[Update: More here, at The New Ledger. I suspect we’ve come to a fork in the road. One way brings us to Agreed Framework III, and the other clears a major obstacle toward intensifying sanctions, and an adult response to a crisis that talks without clear benchmarks and objectives have only exacerbated. Place your own bets.]
Former President Clinton is in Pyongyang to ask for the freedom of Laura Ling and Euna Lee.

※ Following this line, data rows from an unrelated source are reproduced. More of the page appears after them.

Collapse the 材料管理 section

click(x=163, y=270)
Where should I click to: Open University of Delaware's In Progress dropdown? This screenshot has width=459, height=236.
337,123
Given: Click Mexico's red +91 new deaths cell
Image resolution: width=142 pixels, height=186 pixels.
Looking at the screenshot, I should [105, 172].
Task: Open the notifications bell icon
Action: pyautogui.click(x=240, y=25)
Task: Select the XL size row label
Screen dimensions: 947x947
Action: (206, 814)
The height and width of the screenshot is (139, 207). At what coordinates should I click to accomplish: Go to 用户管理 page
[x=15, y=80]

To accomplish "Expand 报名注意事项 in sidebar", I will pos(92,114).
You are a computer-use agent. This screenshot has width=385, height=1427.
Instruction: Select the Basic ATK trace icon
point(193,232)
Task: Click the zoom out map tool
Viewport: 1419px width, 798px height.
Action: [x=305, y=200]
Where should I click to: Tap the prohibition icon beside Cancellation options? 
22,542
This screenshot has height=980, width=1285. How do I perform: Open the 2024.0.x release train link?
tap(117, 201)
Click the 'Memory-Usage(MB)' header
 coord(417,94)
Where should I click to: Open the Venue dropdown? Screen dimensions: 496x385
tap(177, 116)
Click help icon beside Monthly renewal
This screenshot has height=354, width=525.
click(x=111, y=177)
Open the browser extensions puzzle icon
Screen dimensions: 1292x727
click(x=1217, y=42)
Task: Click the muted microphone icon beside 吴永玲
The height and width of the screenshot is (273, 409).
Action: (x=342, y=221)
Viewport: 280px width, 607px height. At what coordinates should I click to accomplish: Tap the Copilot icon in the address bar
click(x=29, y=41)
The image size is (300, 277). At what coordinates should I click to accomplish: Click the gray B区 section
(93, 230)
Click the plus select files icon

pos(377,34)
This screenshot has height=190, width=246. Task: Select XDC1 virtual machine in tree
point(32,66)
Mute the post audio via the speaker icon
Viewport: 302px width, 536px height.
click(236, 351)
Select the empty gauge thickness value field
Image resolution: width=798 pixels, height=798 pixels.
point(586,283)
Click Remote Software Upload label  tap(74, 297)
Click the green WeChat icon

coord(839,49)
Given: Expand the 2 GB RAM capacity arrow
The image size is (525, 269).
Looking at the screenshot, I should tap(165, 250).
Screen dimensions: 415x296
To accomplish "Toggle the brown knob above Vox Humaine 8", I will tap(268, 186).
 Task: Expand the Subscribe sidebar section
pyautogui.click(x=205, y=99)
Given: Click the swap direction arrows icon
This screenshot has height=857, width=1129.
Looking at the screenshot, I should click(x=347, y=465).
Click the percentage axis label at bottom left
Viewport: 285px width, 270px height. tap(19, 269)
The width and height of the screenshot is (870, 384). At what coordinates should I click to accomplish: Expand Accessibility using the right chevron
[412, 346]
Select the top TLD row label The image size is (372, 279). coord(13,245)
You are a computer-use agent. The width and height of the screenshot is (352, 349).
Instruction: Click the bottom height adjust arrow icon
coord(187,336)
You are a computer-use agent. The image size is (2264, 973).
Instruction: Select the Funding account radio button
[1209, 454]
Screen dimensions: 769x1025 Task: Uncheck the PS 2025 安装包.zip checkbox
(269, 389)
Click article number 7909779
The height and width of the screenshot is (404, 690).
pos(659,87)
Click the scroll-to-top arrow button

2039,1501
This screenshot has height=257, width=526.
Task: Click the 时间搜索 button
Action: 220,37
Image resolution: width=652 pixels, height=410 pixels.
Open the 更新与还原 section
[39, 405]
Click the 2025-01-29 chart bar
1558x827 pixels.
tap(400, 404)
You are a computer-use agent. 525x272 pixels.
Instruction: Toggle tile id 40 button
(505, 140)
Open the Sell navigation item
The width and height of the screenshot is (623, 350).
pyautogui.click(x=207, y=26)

As I’ve said before, it hardly matters how Ling and Lee got across the border as far as the policy of our government is concerned. Either way, a detention of this length is unjustified and clearly aimed at gaining some ransom, whether monetary of diplomatic. As such, it should be treated as false imprisonment and therefore, terrorism. Either way, no ransom should be discussed, offered, or paid. And either way, the North Koreans should understand that some particularly painful sanction will be applied with increasing force until Ling and Lee are freed. Predictably, however, things have taken a different turn. So who thinks Clinton is arriving empty-handed? Obviously, there’s much about this mission that’s hidden from us, but there are a few things that we either know or can infer with near certainty:
1. There was a price of admission. The terms of the visit were negotiated with the North Koreans for months, meaning that North Korea didn’t let Clinton in without at least the prospect of a payoff. The converse must also be true:
“The question is going to be how could he go to Pyongyang without some assurance that they would be released,” Snyder said. “For someone at his level to go without a prior assurance of some kind would be to risk a huge loss of face.”
Despite the Administration’s admirable efforts to keep this issue separate from the nuclear diplomacy, the subject will almost certainly come up and probably already has. Both Clinton and the North Koreans are involved in their own intrigues against President Obama, and I wonder why Obama decided to trust Clinton with a venture like this. A man of lower stature and higher integrity would have been far more suitable, which suggests that the North Koreans have already won round one of these negotiations. Indeed, the very fact of negotiating for the freedom of these women means that.
2. Bill Clinton doesn’t take insults directed at his wife’s appearance personally.
3. Reports that Kim Kye Gwan was purged were greatly exaggerated. He was there at the airport to greet Clinton. It’s yet more evidence that the Norh Koreans seek linkage between their hostage-holding and the nuclear negotiations. North Korea tends to send low-ranking officials to greet high-ranking Americans as a particular form of insult (Ralph Cossa thinks Kim Jong Il will have to meet Clinton, but Ralph Cossa is wrong about a lot of things).
In all likelihood, this story will end the way talks with North Korea always do — with North Korea being rewarded its evil acts, and with North Korea no less of a threat to us than when the story began. And because North Korea has learned to profit from ransom, there will be more hostages taken as a result.